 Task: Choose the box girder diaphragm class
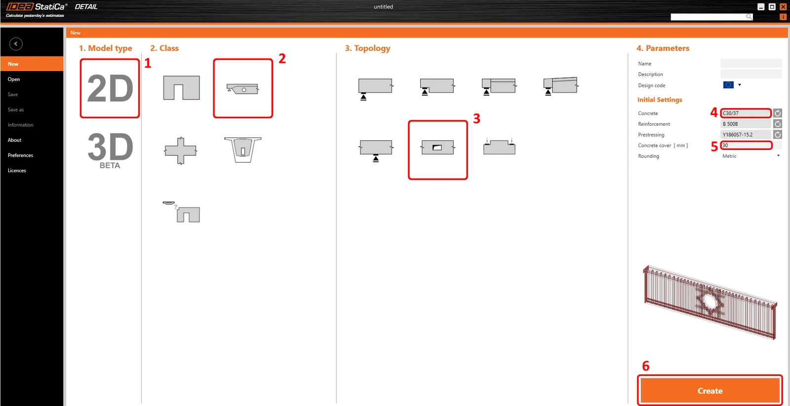(242, 149)
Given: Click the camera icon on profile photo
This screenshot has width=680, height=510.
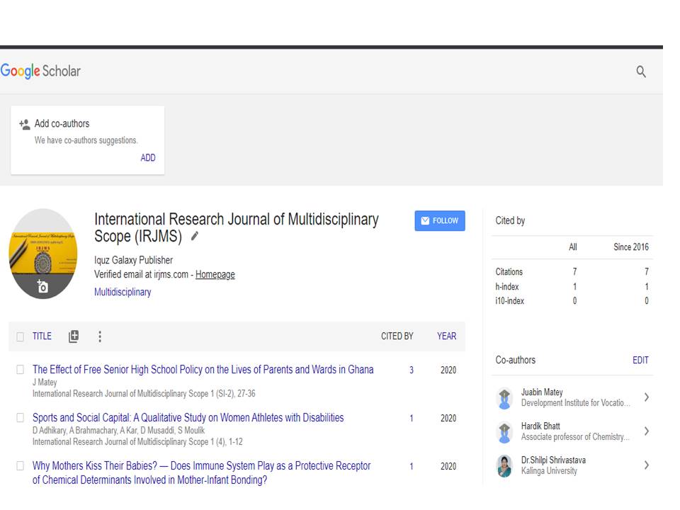Looking at the screenshot, I should coord(43,287).
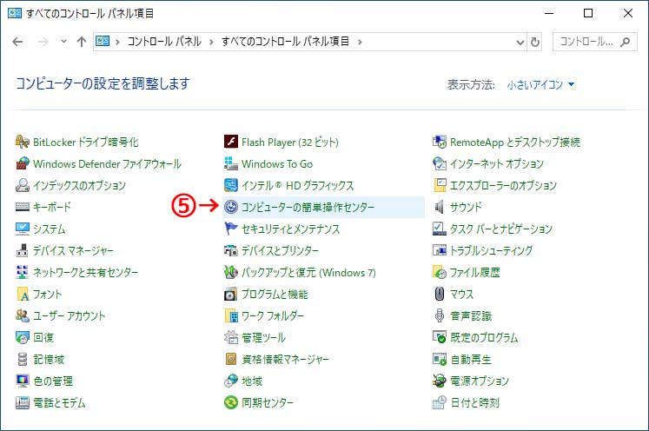Click the マウス icon
Image resolution: width=649 pixels, height=431 pixels.
[440, 294]
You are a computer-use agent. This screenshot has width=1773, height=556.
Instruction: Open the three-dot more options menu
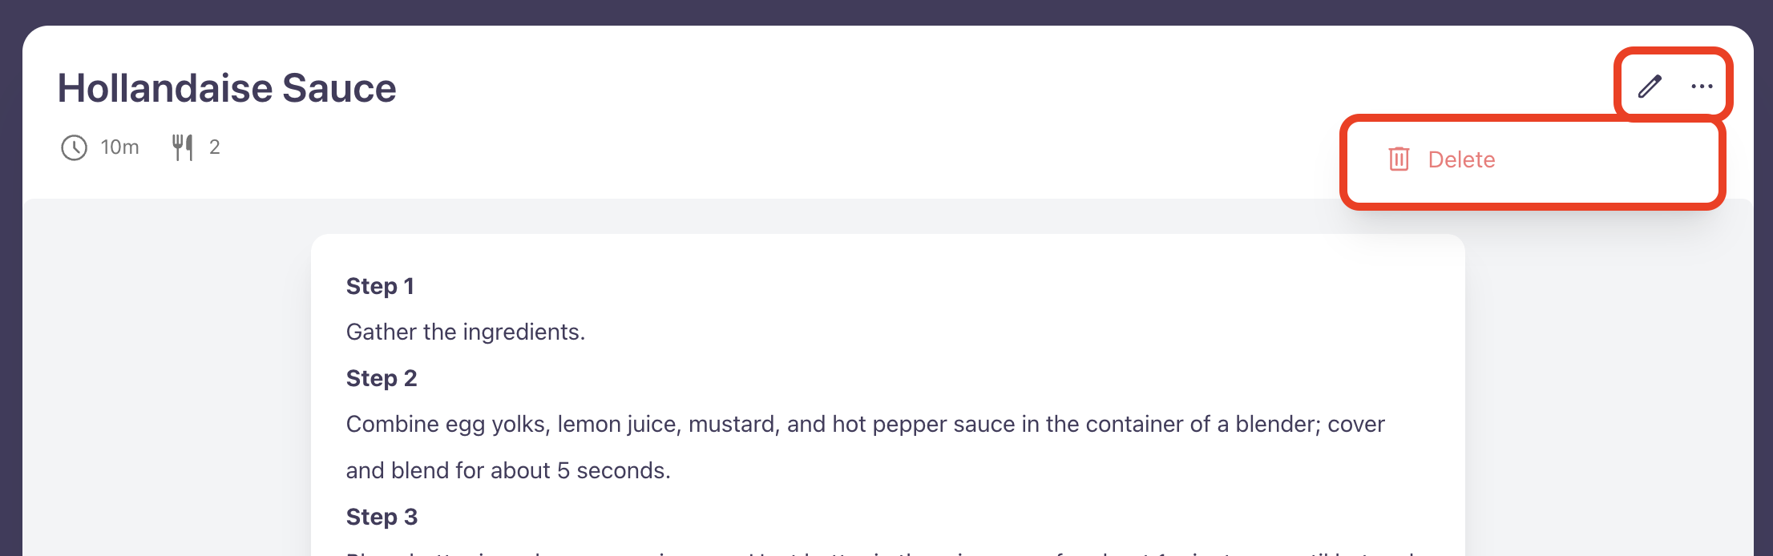(x=1702, y=87)
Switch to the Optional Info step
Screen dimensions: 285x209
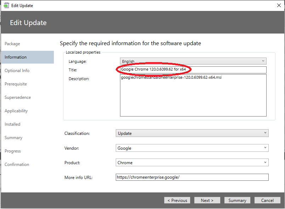17,71

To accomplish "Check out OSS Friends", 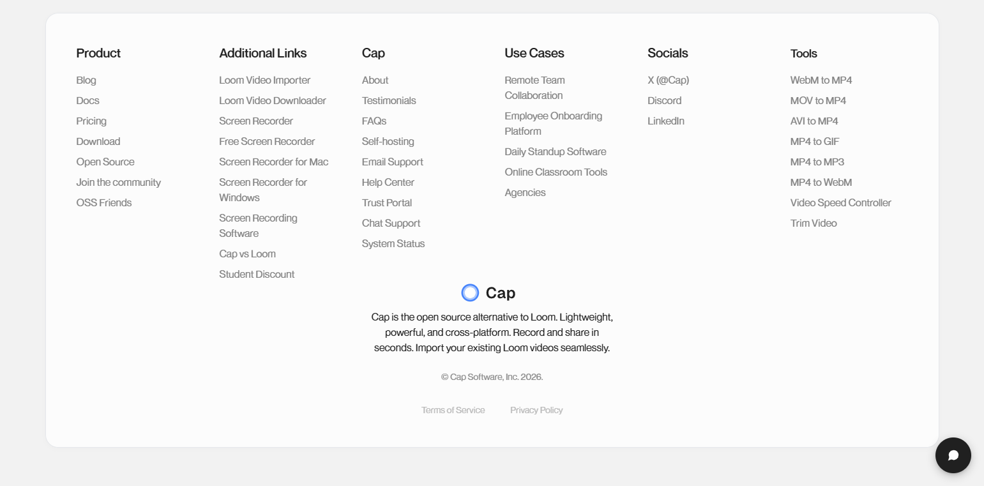I will 103,202.
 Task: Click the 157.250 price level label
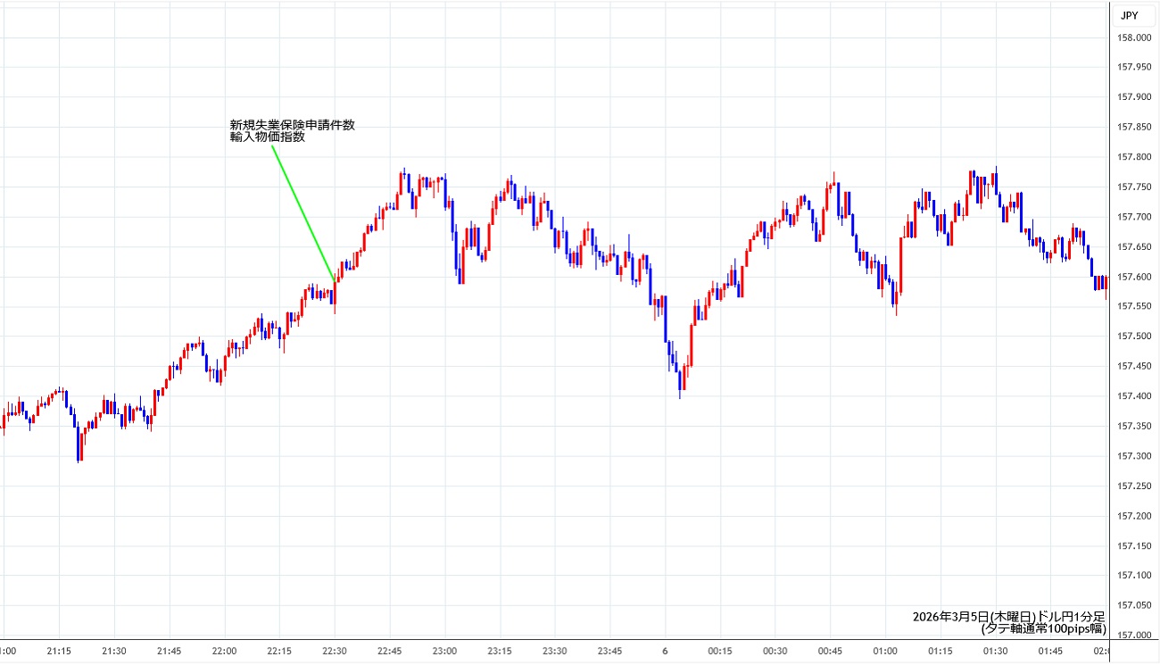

Work task: When you transcribe the entries above, begin at their first line, end with the line containing "You are a computer-use", and copy each line exactly without any picture.

Result for this exercise:
 Task: Choose the box girder diaphragm class
(242, 149)
Given: Click the camera icon on profile photo
This screenshot has width=680, height=510.
Looking at the screenshot, I should coord(43,287).
Click the マウス icon
Image resolution: width=649 pixels, height=431 pixels.
[440, 294]
You are a computer-use agent. This screenshot has width=1773, height=556.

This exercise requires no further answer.